(DIRECTIONS): Reproduce the entries between the lines holding "You are a computer-use agent." and "[x=614, y=483]", inclusive, swapping "computer-use agent" for "desktop assistant" and changing nothing else. Leave out the pictures, and give only those lines.

(DATA FOR THIS EXERCISE):
** BEGIN **
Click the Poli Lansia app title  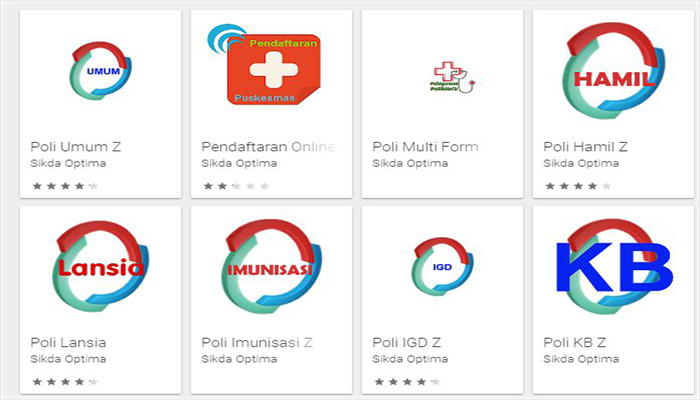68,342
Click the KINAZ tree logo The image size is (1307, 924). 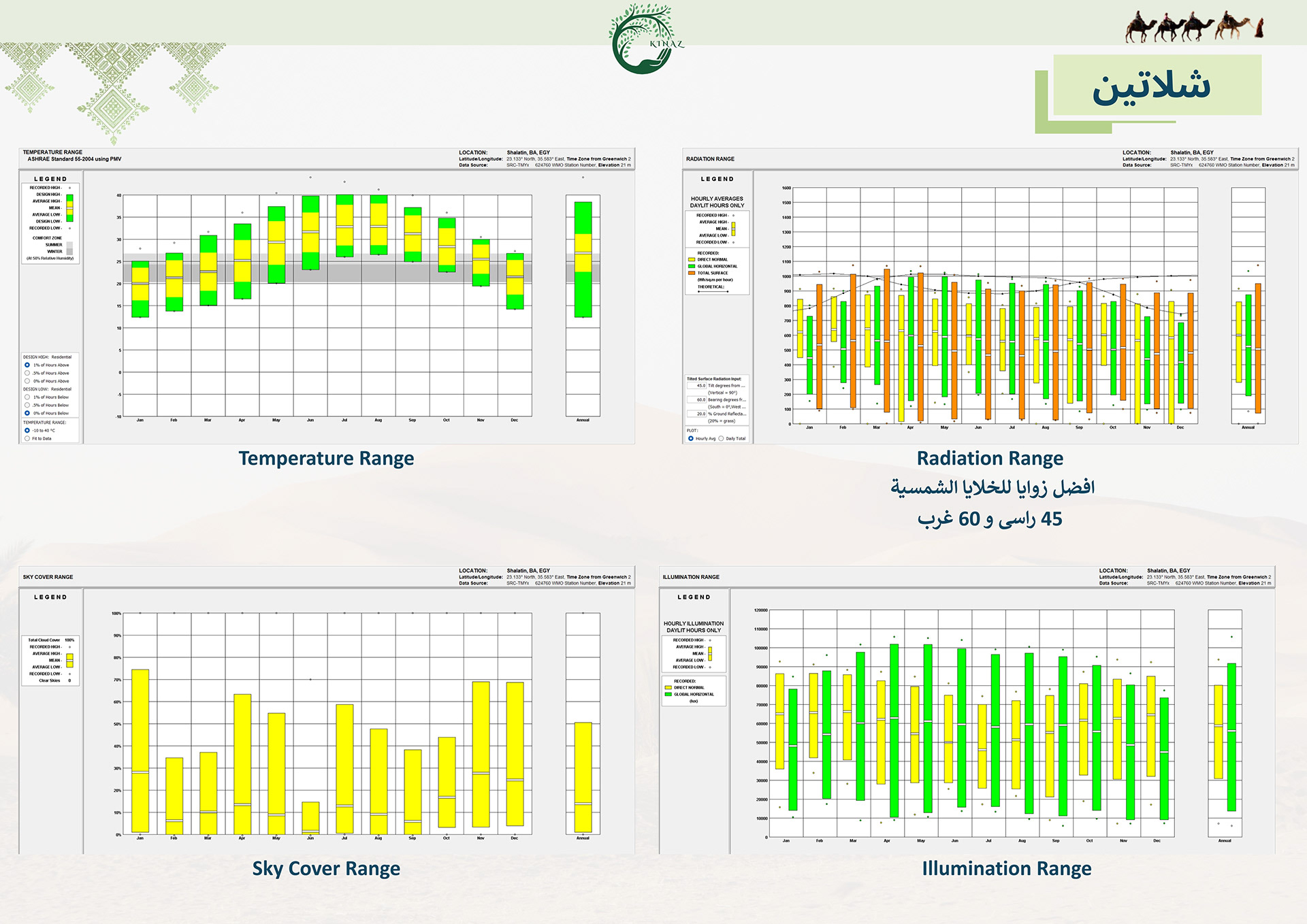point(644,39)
** END **
** BEGIN **
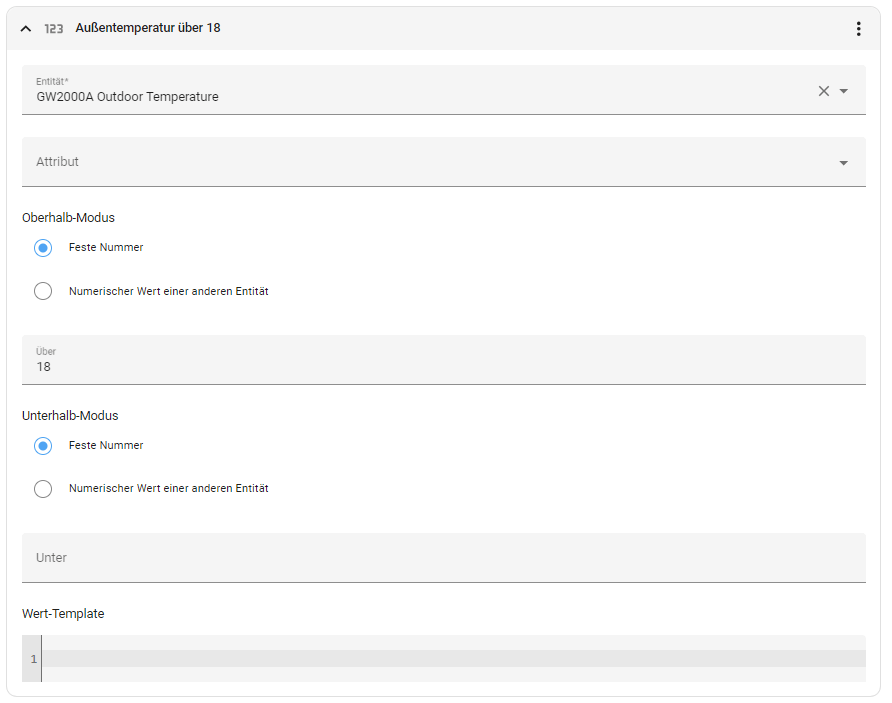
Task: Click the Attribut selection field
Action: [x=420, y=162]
** END **
** BEGIN **
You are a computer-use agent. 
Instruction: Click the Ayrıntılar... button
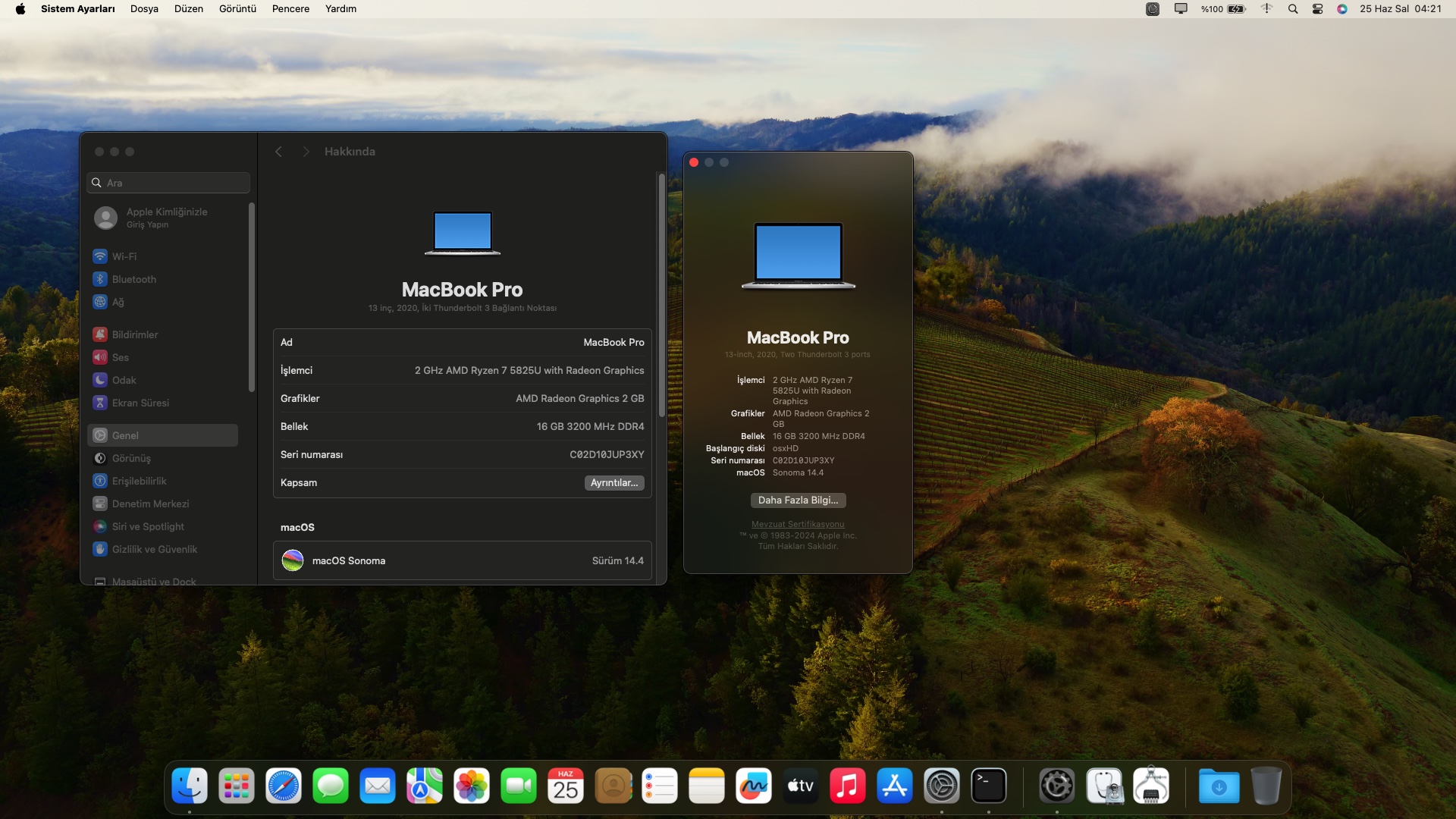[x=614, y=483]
** END **
(WORKED SOLUTION):
You are a desktop assistant. 
Instruction: Click the Ayrıntılar... button
[x=614, y=483]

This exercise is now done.